Requirement:
No pictures belong in the copy. Set down exactly the lines from the one that contains "The image size is (1471, 796)." through the end of the data.

Stored data entries:

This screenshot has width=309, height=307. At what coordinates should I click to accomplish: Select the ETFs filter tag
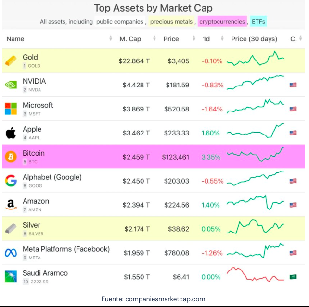click(x=258, y=22)
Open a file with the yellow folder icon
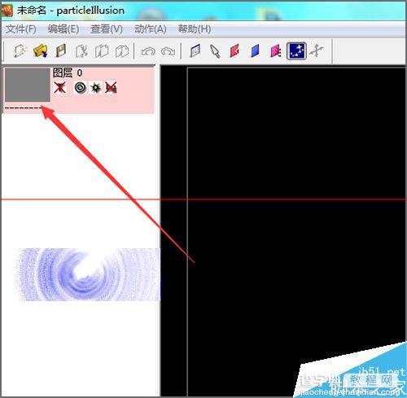The image size is (407, 398). pyautogui.click(x=40, y=50)
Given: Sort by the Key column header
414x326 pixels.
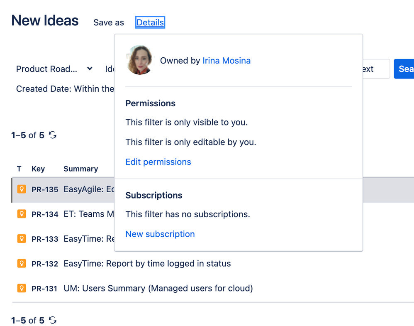Looking at the screenshot, I should click(x=38, y=169).
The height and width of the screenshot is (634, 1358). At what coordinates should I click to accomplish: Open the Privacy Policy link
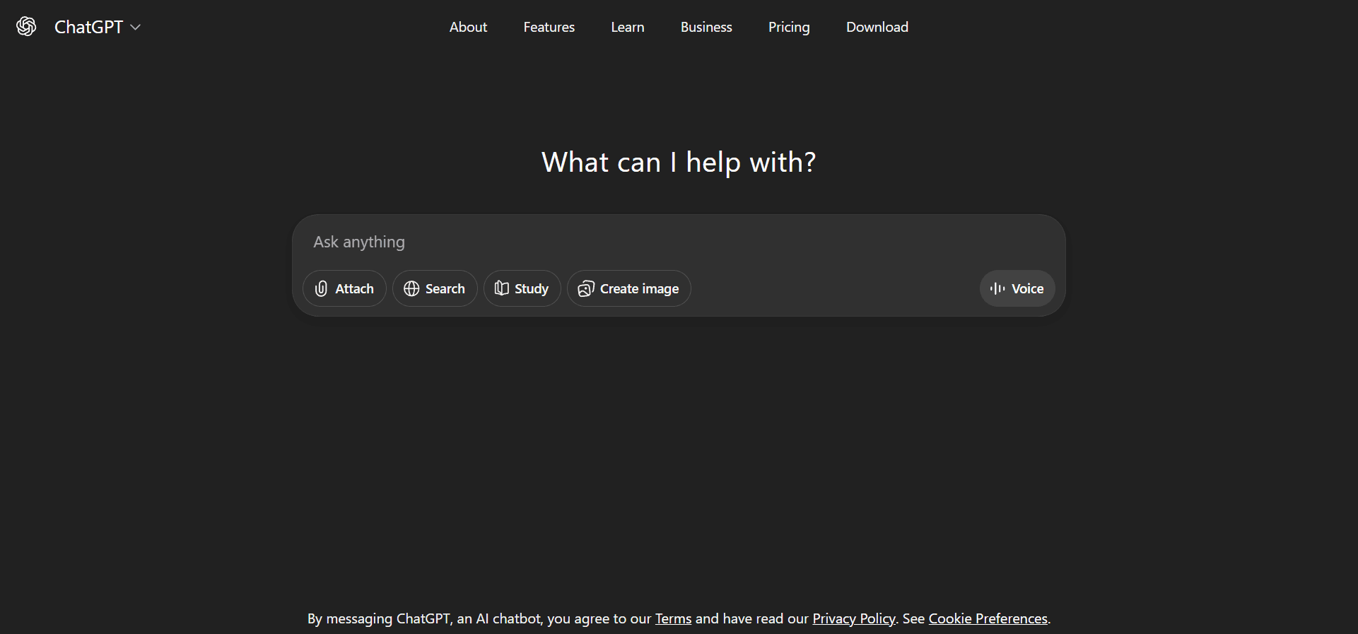pyautogui.click(x=853, y=618)
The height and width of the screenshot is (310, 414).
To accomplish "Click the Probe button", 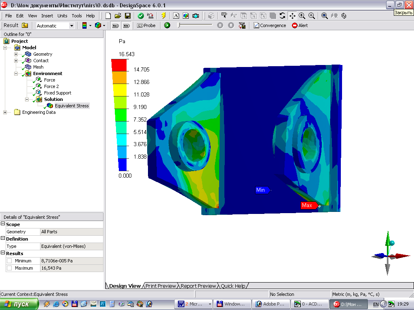I will pyautogui.click(x=146, y=25).
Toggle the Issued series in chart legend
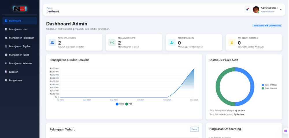Screen dimensions: 289x138 120,104
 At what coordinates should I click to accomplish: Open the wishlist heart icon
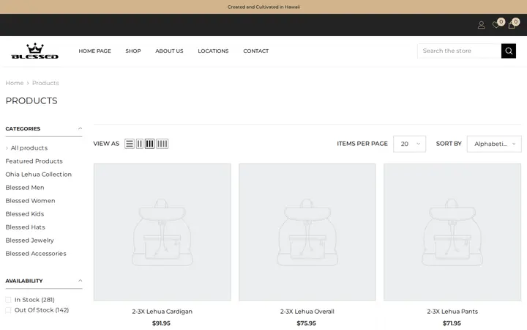pos(496,25)
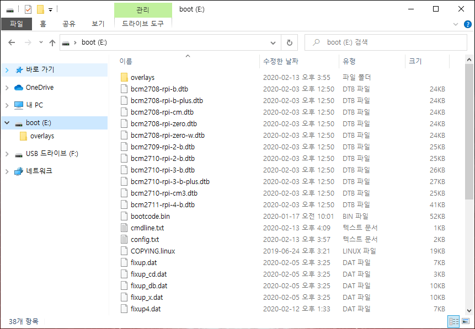475x329 pixels.
Task: Refresh boot (E:) with the refresh icon
Action: coord(290,42)
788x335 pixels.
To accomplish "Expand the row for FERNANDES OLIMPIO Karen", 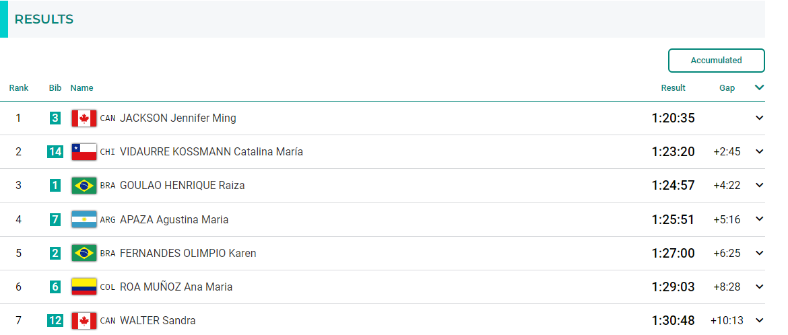I will click(x=759, y=253).
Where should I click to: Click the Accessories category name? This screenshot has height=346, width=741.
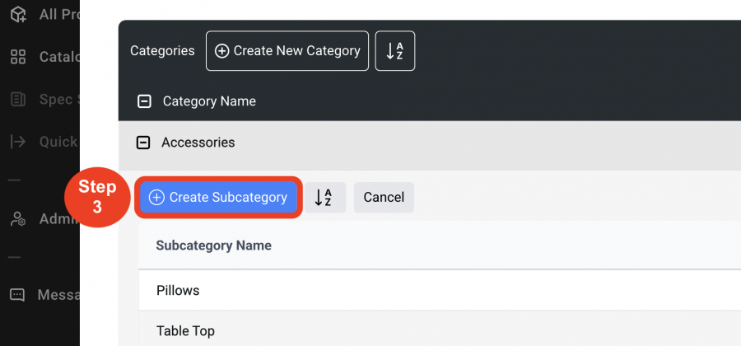pos(198,143)
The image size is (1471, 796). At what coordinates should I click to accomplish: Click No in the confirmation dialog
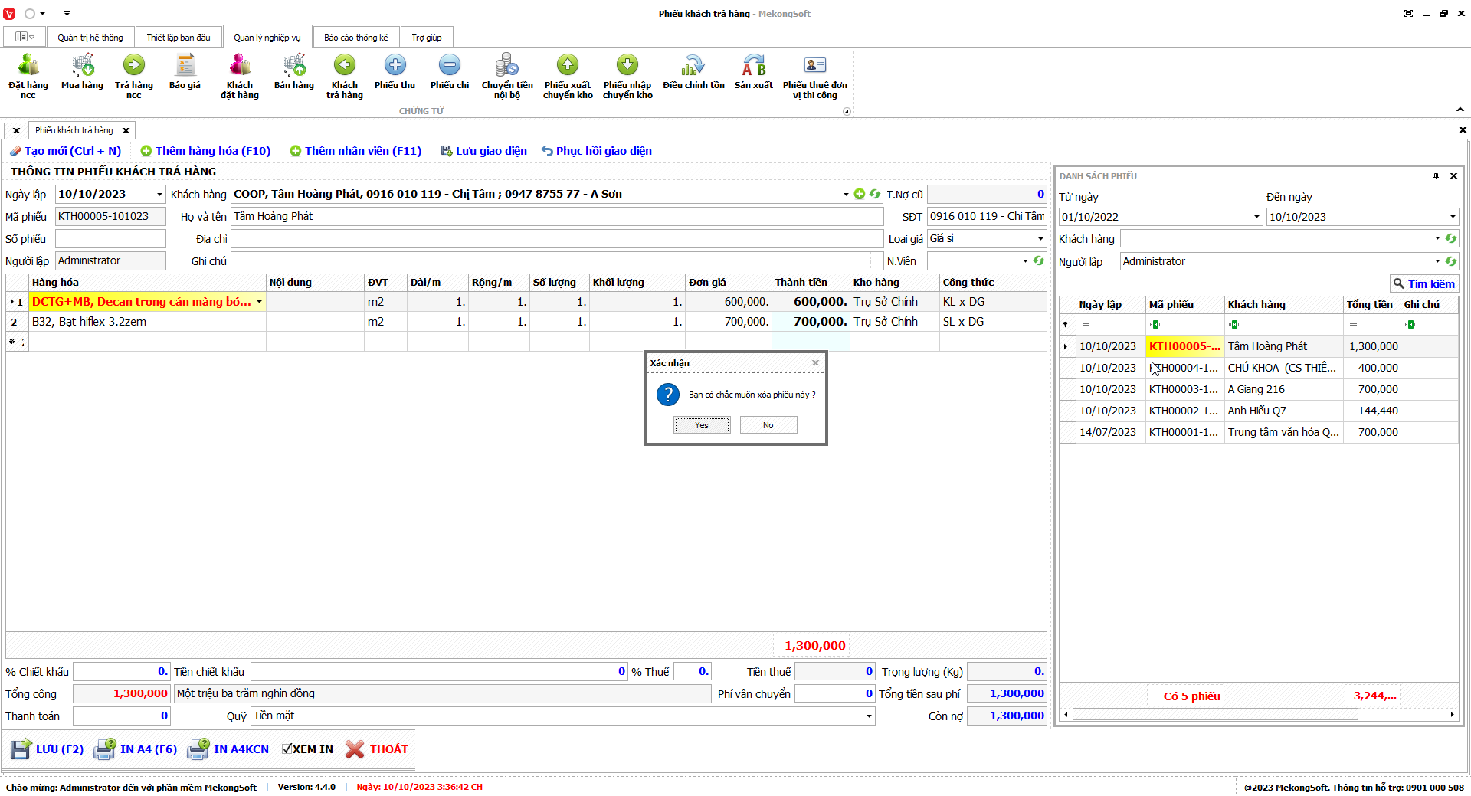pos(768,425)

Solution for this problem:
The image size is (1471, 796). At what coordinates should I click to accomplish: Click No in the confirmation dialog
pos(768,425)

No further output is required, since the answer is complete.